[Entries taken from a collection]
····················
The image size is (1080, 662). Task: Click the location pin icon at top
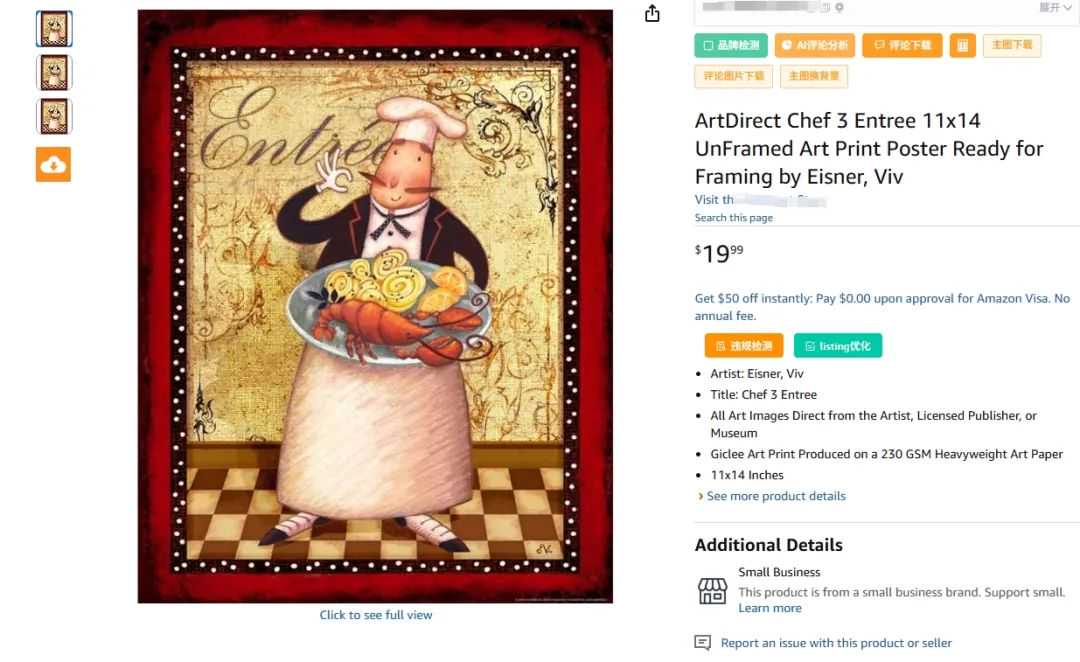[x=839, y=8]
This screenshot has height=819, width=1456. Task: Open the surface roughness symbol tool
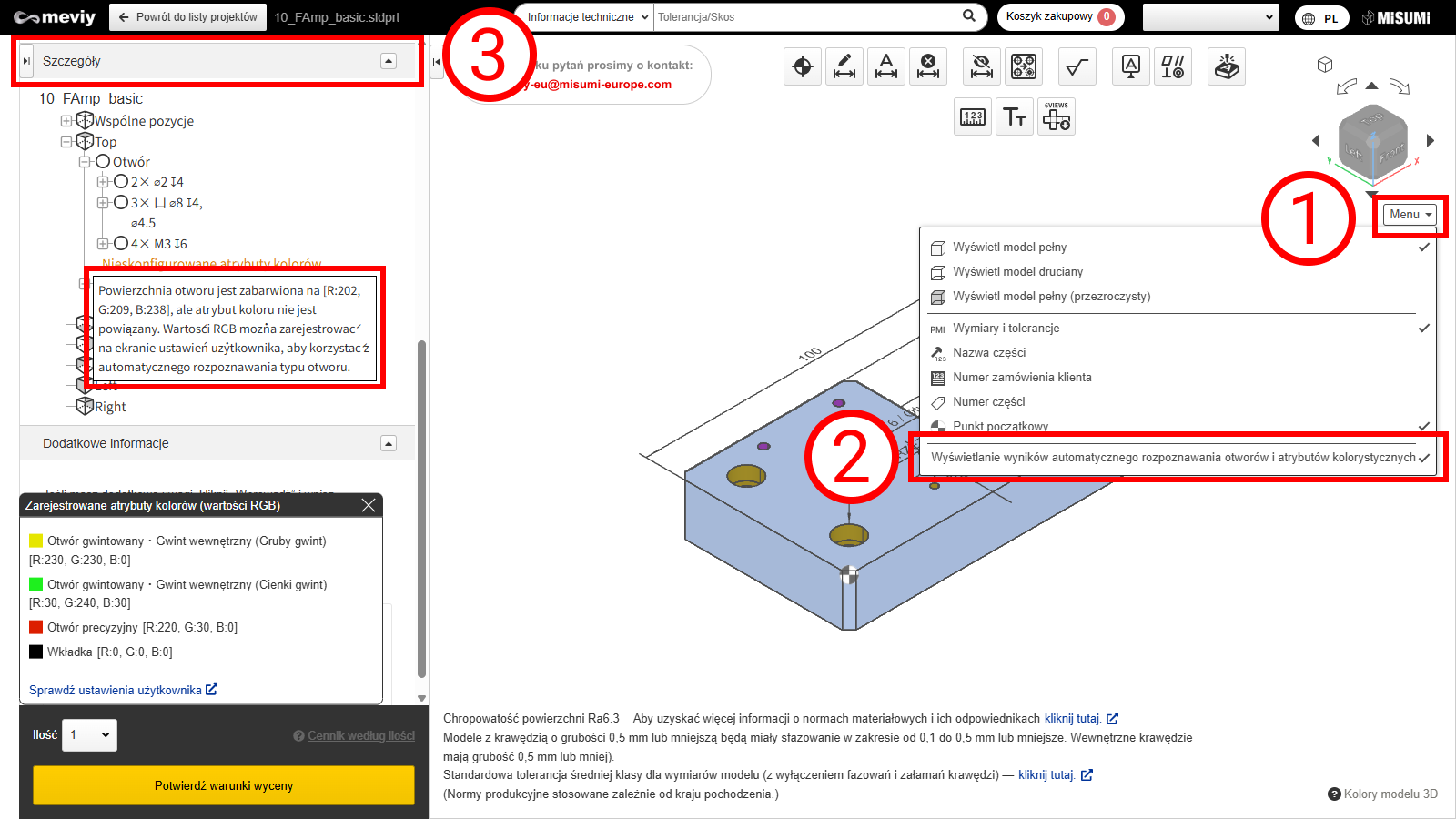click(1077, 66)
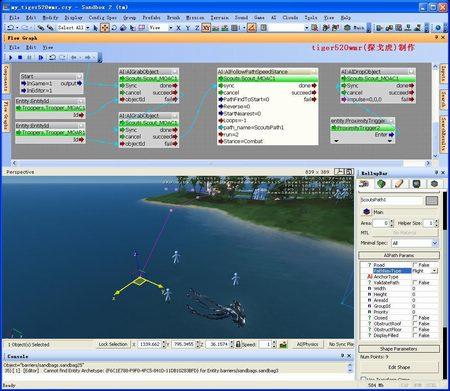Open the PathNavType Flight dropdown

[x=434, y=271]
····················
_WHAT IS REQUIRED:_ I'd like every record above written out again exactly, without the pictures.

_EXPECTED ANSWER:_
The image size is (1080, 662). Task: Click the location pin icon at top
[x=839, y=8]
This screenshot has height=819, width=1456. Task: Open the surface roughness symbol tool
click(1077, 66)
Open the PathNavType Flight dropdown

[x=434, y=271]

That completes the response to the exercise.